* _REQUIREMENT_: From the line containing "[ВКонтакте] (121, 1745)" through the last line of the entries below, transcribe each line exactly, excluding any picture.

**** DATA EXCERPTS

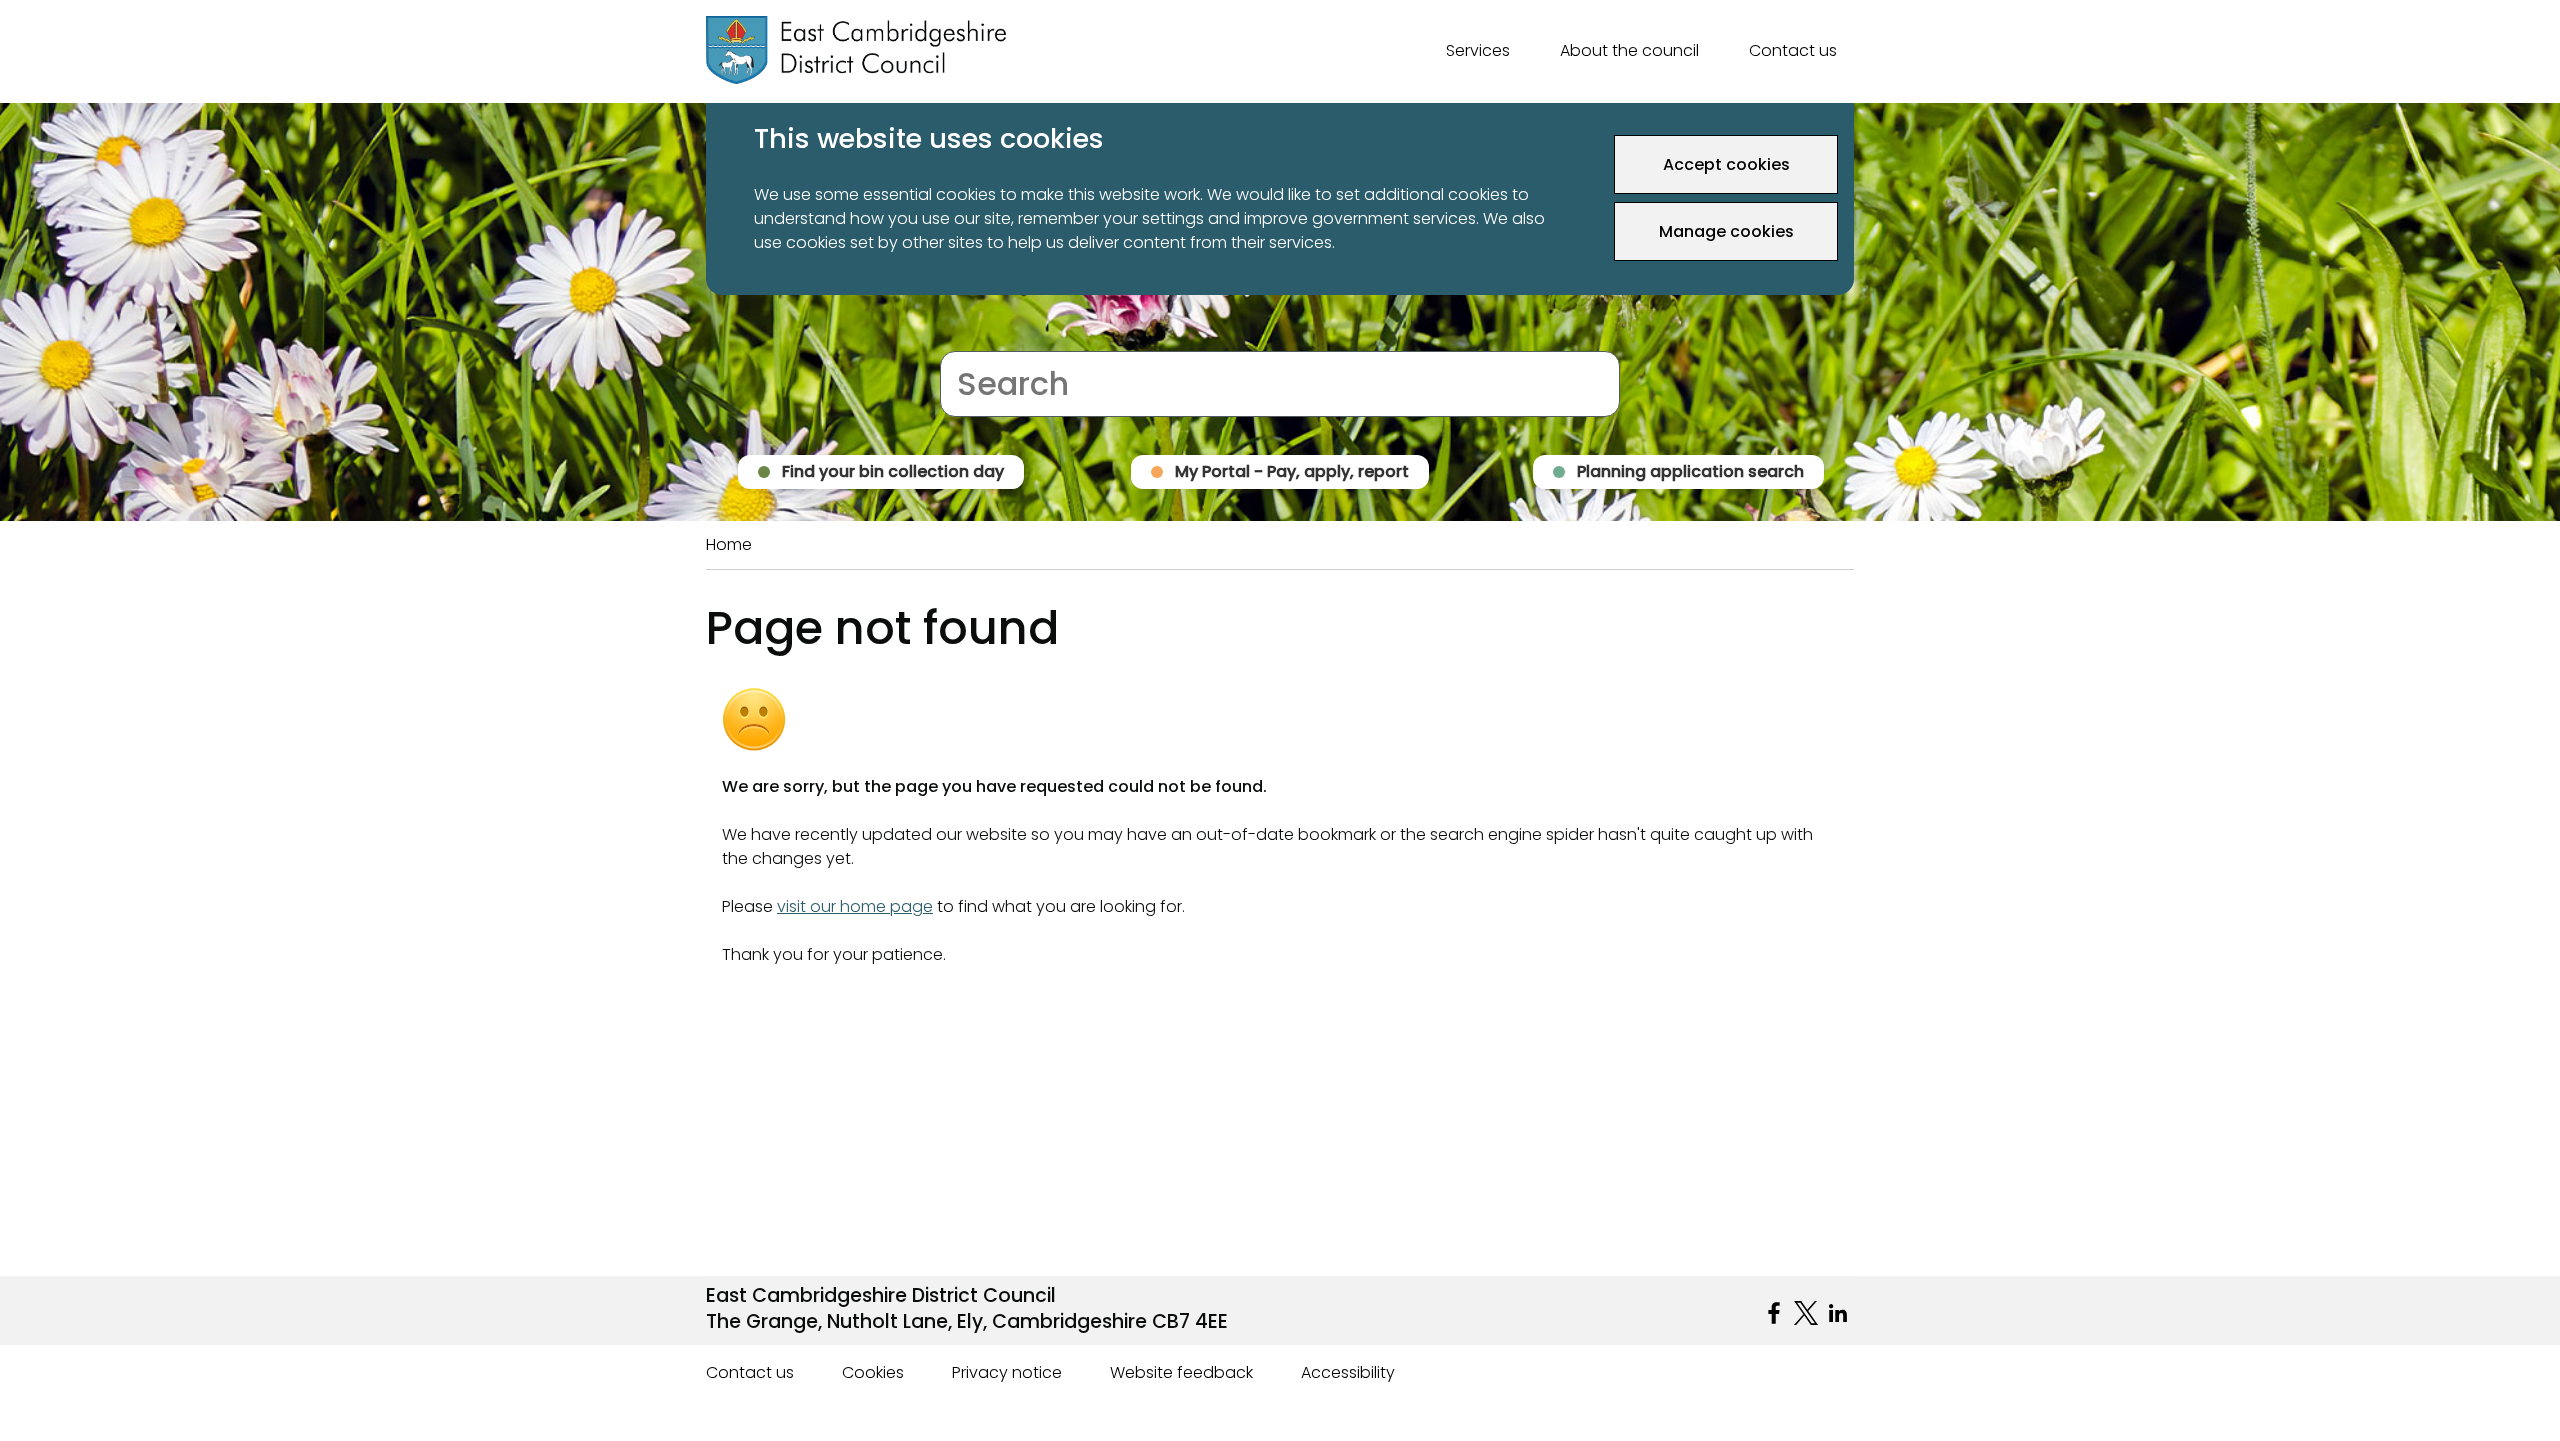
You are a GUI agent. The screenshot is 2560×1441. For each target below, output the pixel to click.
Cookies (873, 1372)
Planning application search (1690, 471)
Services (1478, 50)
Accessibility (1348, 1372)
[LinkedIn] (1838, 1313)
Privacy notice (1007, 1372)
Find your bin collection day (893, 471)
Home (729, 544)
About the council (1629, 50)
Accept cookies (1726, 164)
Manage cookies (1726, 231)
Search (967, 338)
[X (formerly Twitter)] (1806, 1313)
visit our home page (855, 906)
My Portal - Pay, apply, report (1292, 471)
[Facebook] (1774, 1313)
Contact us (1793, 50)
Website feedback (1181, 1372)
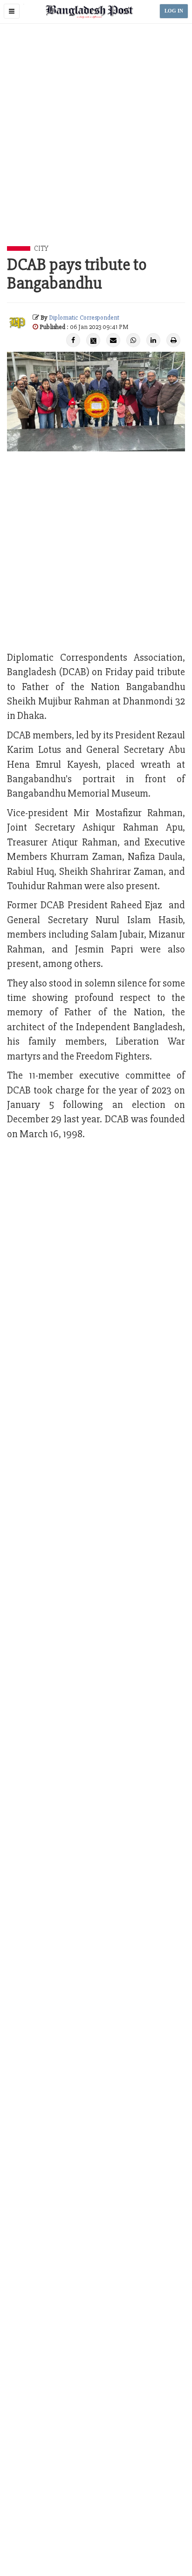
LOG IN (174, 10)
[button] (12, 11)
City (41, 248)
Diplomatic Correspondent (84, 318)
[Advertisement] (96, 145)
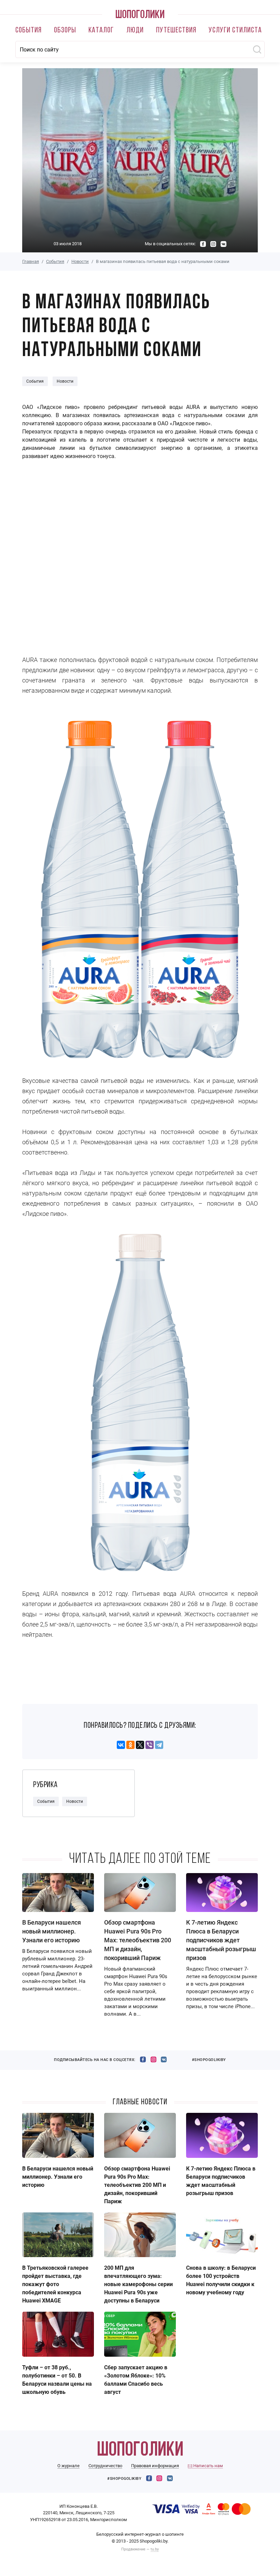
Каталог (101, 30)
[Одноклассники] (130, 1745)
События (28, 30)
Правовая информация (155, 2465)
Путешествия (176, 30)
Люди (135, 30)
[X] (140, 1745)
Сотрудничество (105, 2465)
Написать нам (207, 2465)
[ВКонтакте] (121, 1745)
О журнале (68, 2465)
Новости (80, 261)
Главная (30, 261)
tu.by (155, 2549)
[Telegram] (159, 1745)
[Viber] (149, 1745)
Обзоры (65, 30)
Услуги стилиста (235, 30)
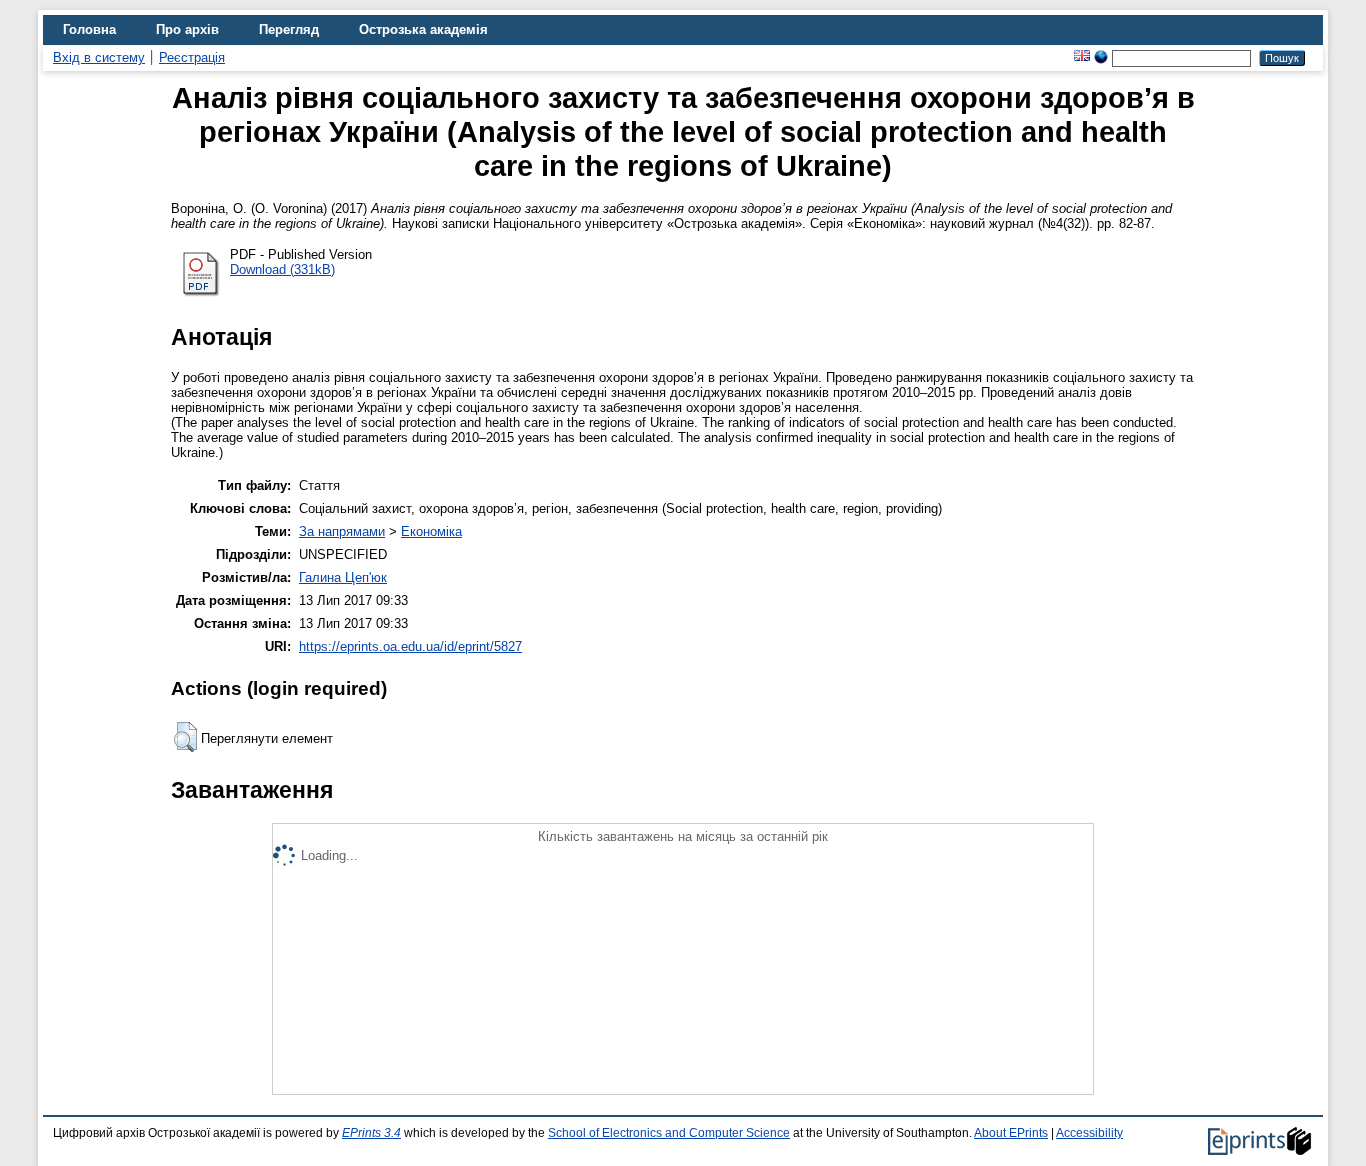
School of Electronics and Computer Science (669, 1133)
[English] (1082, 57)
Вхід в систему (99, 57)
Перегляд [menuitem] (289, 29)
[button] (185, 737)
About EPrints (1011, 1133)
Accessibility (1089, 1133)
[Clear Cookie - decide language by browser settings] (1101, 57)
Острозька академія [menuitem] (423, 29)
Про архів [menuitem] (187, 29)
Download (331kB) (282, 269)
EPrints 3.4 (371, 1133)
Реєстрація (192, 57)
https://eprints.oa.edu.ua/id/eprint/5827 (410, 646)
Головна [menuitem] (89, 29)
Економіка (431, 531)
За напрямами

********

* _ANSWER TO THIS EXERCISE_:
[ВКонтакте] (121, 1745)
О журнале (68, 2465)
Новости (80, 261)
Главная (30, 261)
tu.by (155, 2549)
[Telegram] (159, 1745)
[Viber] (149, 1745)
Обзоры (65, 30)
Услуги стилиста (235, 30)
School of Electronics and Computer Science (669, 1133)
[English] (1082, 57)
Вхід в систему (99, 57)
Перегляд [menuitem] (289, 29)
[button] (185, 737)
About EPrints (1011, 1133)
Accessibility (1089, 1133)
[Clear Cookie - decide language by browser settings] (1101, 57)
Острозька академія [menuitem] (423, 29)
Про архів [menuitem] (187, 29)
Download (331kB) (282, 269)
EPrints 3.4 (371, 1133)
Реєстрація (192, 57)
https://eprints.oa.edu.ua/id/eprint/5827 (410, 646)
Головна [menuitem] (89, 29)
Економіка (431, 531)
За напрямами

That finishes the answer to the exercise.